Directions: Can you find every line in the listing below that contains the word "replace" and copy each of those lines?

[Saved data entries]
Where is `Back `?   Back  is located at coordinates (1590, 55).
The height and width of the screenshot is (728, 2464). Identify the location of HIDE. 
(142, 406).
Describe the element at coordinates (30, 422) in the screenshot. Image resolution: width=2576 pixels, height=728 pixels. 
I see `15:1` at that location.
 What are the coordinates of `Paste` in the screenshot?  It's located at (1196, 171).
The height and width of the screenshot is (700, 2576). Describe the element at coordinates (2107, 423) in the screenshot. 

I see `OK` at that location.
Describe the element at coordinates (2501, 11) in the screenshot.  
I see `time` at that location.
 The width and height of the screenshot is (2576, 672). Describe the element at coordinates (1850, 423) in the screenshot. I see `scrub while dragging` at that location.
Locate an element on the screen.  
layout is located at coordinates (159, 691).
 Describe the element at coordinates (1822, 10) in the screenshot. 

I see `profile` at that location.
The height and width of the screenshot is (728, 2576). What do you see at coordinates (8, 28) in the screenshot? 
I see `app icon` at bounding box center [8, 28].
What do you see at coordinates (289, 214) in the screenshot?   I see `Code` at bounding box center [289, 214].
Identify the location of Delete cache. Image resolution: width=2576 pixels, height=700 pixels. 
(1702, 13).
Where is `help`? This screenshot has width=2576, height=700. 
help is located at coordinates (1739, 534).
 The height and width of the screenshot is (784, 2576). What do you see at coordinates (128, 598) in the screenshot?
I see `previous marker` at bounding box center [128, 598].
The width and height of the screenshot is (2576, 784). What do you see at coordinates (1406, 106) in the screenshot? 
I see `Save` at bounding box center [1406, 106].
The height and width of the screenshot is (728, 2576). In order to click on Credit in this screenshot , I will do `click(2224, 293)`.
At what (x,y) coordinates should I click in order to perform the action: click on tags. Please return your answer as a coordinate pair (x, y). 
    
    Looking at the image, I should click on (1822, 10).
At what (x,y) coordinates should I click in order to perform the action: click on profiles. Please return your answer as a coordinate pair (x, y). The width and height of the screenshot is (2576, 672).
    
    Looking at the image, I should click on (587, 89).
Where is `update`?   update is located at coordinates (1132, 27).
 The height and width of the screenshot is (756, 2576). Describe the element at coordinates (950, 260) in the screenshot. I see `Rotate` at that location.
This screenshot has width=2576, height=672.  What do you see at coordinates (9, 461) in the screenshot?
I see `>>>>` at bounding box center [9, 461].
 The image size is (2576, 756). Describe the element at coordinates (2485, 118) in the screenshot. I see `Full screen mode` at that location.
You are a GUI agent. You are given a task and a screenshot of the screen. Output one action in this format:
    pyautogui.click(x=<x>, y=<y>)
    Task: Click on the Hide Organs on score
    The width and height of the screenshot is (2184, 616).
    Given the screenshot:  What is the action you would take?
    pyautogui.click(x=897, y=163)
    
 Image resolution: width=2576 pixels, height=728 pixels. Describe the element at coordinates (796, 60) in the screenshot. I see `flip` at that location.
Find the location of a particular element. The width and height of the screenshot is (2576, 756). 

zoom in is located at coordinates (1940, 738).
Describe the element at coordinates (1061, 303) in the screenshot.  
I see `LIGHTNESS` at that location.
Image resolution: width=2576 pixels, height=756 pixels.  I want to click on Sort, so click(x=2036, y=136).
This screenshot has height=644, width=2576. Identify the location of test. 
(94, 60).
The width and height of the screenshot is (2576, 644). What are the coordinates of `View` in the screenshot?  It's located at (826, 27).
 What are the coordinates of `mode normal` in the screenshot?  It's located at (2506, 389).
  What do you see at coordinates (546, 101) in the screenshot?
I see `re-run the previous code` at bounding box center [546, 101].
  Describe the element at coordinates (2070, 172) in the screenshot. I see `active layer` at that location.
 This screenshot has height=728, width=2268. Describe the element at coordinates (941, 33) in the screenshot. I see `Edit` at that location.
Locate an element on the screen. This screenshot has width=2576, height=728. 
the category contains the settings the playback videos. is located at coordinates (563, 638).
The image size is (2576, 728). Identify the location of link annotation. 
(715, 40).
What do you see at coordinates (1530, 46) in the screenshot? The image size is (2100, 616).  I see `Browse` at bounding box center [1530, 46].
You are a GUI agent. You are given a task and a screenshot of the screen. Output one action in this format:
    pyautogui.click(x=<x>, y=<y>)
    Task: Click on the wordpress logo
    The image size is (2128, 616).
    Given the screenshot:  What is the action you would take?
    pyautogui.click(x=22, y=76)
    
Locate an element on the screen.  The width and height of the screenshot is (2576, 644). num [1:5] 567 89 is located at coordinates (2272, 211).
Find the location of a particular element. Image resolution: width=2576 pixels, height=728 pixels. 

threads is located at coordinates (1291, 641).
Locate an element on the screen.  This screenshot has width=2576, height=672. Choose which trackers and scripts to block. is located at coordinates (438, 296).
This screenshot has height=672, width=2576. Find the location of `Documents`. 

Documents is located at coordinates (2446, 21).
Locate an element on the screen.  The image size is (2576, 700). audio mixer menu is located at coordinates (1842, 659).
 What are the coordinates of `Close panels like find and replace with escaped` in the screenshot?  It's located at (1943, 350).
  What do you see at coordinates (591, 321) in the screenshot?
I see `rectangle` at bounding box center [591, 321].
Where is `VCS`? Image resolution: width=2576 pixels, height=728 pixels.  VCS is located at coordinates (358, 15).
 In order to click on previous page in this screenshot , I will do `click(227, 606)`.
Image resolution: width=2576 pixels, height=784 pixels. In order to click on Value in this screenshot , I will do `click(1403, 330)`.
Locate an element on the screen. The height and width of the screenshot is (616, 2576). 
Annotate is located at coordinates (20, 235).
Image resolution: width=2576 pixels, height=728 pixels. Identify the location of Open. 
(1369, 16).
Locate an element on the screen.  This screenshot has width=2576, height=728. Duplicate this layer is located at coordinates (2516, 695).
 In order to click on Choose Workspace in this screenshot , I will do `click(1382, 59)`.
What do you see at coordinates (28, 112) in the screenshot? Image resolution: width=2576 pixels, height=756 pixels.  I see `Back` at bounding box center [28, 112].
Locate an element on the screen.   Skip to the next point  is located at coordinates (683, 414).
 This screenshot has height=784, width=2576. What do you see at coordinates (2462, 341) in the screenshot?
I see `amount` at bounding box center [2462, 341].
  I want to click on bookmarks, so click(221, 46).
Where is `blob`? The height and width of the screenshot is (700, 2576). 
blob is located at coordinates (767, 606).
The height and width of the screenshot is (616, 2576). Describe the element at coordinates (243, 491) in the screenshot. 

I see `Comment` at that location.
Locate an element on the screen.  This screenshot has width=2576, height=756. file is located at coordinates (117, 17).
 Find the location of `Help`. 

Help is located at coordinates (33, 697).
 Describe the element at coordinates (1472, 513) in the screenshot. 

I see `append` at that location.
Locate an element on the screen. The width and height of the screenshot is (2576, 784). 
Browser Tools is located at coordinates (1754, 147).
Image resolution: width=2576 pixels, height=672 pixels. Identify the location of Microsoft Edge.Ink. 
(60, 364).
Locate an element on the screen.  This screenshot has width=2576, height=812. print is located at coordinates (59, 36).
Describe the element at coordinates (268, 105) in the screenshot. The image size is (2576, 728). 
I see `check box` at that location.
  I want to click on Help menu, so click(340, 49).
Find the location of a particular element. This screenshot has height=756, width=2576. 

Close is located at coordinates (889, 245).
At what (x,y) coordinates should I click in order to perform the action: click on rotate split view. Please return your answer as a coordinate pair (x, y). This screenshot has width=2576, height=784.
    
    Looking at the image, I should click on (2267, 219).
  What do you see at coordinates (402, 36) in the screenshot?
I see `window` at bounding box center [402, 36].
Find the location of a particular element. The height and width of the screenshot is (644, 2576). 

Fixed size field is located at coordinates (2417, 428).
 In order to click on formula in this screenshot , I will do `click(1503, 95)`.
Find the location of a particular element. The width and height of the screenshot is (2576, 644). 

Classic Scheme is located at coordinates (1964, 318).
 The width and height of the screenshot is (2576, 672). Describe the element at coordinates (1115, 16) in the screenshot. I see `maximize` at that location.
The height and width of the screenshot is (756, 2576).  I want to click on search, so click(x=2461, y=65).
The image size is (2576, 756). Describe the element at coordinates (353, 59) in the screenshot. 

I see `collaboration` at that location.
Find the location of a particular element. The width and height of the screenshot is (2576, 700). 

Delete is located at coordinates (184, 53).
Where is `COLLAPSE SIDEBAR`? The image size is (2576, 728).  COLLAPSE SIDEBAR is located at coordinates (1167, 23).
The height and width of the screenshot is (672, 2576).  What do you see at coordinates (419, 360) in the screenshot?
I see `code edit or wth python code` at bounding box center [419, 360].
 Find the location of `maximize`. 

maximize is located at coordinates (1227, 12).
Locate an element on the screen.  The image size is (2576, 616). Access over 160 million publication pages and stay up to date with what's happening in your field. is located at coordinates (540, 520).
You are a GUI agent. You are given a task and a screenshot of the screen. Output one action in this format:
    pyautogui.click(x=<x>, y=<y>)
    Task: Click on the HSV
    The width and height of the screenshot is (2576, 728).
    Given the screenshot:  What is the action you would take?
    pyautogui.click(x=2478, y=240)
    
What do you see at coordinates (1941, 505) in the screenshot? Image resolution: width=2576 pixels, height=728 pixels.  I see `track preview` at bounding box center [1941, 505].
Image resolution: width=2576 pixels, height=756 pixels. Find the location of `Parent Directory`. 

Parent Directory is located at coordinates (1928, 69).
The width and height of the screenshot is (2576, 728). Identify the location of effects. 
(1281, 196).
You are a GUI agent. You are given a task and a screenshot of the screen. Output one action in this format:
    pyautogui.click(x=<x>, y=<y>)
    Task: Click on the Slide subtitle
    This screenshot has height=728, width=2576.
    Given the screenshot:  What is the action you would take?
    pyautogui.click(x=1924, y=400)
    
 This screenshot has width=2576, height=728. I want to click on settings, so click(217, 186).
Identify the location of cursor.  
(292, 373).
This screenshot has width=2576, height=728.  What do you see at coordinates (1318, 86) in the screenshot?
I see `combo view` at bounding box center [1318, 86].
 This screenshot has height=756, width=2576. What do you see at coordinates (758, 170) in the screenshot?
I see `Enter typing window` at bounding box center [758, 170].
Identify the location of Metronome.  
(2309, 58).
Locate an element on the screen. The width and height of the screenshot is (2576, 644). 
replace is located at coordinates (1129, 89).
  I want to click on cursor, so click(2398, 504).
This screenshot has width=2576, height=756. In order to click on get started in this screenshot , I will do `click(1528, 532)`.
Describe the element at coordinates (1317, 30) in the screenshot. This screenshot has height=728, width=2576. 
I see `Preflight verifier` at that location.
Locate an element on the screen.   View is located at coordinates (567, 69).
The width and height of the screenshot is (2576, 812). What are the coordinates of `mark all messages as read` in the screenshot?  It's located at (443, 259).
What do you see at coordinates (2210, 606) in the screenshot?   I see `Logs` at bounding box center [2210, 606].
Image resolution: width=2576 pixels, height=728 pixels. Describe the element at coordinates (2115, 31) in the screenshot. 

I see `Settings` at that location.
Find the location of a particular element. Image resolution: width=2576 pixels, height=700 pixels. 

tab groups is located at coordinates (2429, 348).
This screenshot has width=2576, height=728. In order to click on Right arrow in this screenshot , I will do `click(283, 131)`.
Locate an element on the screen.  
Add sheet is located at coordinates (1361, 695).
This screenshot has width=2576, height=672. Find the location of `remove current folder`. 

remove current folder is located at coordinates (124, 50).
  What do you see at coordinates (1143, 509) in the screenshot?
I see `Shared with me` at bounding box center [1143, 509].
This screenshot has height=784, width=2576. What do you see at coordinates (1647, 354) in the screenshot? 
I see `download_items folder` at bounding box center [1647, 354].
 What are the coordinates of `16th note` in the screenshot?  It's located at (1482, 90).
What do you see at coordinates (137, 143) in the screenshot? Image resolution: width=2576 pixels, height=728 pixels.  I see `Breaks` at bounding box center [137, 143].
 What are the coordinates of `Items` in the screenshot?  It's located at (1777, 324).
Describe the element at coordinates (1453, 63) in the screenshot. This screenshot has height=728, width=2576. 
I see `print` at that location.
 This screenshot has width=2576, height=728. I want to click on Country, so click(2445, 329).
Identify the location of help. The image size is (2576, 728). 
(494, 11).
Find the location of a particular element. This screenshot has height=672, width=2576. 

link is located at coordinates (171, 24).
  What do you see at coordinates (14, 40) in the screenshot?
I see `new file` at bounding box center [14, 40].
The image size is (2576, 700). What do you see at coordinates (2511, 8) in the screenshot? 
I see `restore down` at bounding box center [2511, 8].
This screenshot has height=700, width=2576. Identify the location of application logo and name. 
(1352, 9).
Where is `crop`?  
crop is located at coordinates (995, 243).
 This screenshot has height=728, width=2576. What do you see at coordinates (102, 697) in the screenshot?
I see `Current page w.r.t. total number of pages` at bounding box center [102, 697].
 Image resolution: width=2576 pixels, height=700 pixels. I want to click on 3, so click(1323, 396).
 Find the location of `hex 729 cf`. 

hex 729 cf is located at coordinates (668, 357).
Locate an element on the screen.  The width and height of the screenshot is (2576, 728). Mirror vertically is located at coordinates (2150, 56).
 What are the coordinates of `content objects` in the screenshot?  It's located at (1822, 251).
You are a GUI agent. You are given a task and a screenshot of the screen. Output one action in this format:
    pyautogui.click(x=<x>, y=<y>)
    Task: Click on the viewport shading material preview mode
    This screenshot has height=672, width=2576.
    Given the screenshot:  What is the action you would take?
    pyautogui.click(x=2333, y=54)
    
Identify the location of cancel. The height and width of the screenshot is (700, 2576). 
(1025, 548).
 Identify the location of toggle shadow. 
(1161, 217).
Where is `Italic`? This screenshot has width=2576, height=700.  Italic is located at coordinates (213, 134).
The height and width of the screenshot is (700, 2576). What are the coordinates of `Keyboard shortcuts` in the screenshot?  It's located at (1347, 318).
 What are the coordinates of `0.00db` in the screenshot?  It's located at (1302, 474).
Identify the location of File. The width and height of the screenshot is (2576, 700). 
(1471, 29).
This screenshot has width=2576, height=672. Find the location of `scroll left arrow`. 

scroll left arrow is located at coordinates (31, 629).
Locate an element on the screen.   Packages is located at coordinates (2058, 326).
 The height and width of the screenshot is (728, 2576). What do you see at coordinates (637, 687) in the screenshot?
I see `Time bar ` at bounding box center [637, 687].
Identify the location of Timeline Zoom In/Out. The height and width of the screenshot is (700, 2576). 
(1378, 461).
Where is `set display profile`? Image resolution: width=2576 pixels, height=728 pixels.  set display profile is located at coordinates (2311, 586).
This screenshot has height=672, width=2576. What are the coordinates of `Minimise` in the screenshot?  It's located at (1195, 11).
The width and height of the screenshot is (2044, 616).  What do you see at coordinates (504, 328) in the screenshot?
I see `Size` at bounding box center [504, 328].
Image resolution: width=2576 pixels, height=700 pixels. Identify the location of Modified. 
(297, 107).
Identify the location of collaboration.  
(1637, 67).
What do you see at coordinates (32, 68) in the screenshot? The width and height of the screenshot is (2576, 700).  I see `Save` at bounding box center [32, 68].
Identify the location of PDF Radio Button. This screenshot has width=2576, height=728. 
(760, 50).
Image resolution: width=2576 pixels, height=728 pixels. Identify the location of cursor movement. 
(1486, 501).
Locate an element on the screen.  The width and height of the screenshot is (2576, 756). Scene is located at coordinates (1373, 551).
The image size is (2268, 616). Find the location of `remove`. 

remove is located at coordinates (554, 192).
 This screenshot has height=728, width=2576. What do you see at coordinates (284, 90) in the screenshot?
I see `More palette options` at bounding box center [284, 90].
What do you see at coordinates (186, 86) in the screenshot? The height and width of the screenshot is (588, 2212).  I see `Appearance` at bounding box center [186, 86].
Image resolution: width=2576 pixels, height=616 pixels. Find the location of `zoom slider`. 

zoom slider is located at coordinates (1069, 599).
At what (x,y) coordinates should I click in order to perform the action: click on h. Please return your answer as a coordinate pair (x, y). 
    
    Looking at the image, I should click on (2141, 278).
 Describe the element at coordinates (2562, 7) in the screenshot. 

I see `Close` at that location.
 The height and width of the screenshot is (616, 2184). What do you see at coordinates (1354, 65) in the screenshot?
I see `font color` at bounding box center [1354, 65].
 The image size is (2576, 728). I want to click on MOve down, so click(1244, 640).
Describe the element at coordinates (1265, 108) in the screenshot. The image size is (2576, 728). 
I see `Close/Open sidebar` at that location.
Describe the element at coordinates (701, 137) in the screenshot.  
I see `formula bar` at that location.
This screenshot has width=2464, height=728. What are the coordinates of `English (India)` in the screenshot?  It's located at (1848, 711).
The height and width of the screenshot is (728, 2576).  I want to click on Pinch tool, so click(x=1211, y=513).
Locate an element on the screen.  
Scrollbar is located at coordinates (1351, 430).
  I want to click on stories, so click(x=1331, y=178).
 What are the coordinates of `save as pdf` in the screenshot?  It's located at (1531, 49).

Written reply:
 What are the coordinates of `Close panels like find and replace with escaped` in the screenshot?  It's located at (1943, 350).
replace is located at coordinates (1129, 89).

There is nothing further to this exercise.